*What you are asked to do:*
The expected output is an exact copy of each line from the line with "The image size" through the end of the data below, with no pictures in it.

[Records from a dataset]

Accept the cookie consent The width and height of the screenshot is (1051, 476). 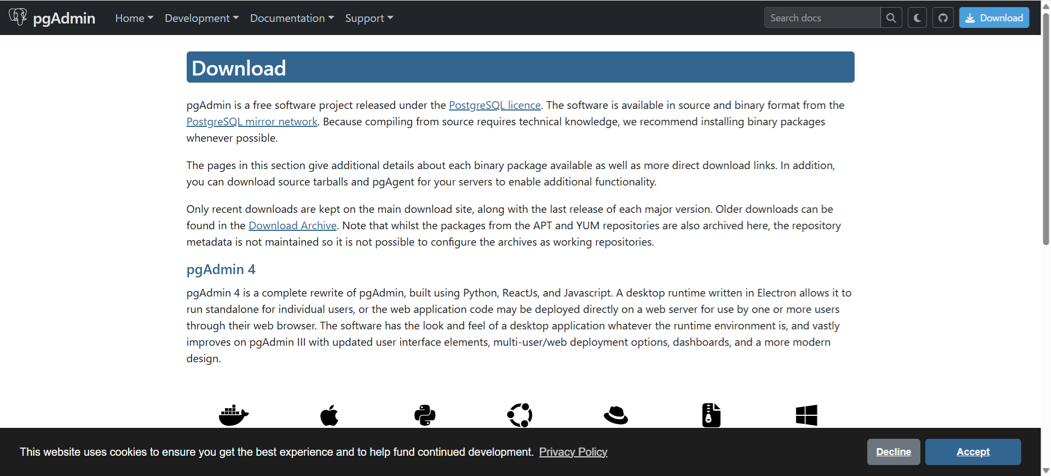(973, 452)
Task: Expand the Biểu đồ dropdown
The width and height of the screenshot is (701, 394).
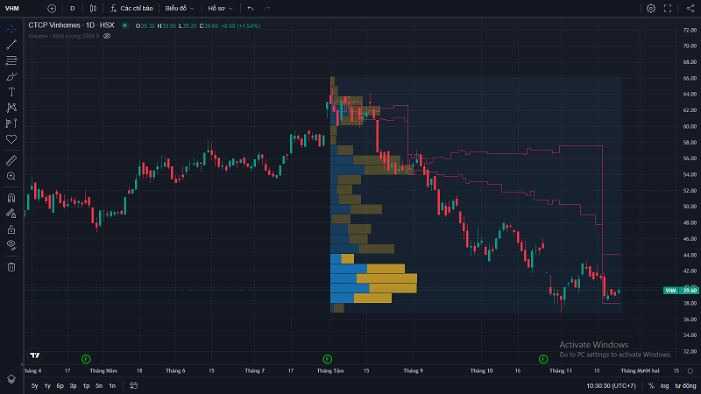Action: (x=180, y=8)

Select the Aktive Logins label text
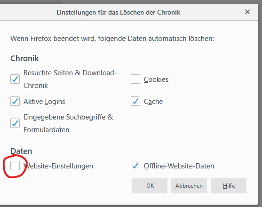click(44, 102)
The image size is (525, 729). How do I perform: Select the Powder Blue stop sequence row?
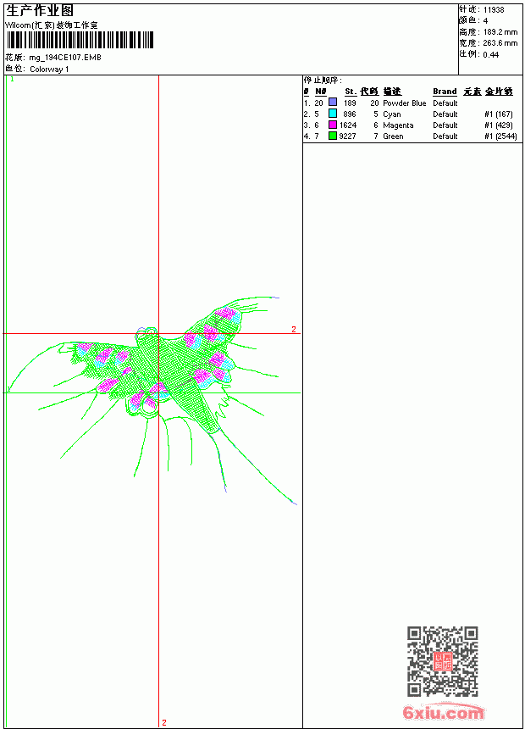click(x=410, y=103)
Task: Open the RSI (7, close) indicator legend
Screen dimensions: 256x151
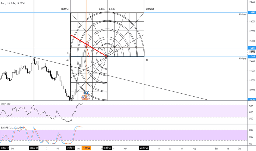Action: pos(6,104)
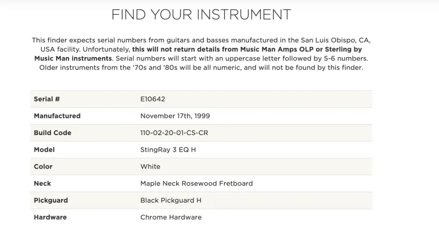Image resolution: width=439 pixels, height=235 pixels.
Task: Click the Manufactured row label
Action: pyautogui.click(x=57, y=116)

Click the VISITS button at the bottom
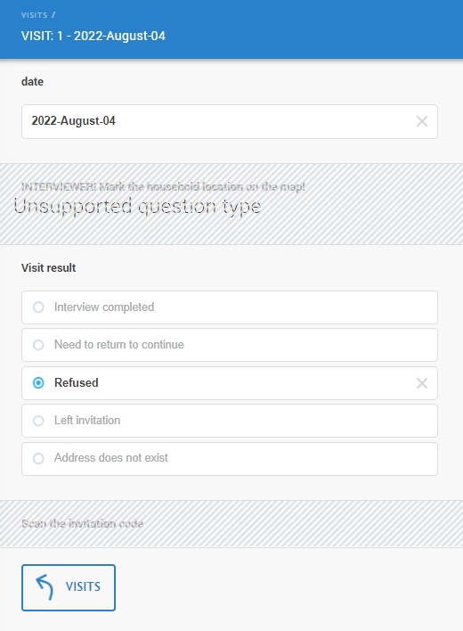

*Final answer:*
The image size is (525, 729). How do I perform: Select the Powder Blue stop sequence row?
click(x=410, y=103)
Task: Open the RSI (7, close) indicator legend
Screen dimensions: 256x151
Action: pos(6,104)
Image resolution: width=439 pixels, height=235 pixels.
Task: Click the Manufactured row label
Action: pyautogui.click(x=57, y=116)

Click the VISITS button at the bottom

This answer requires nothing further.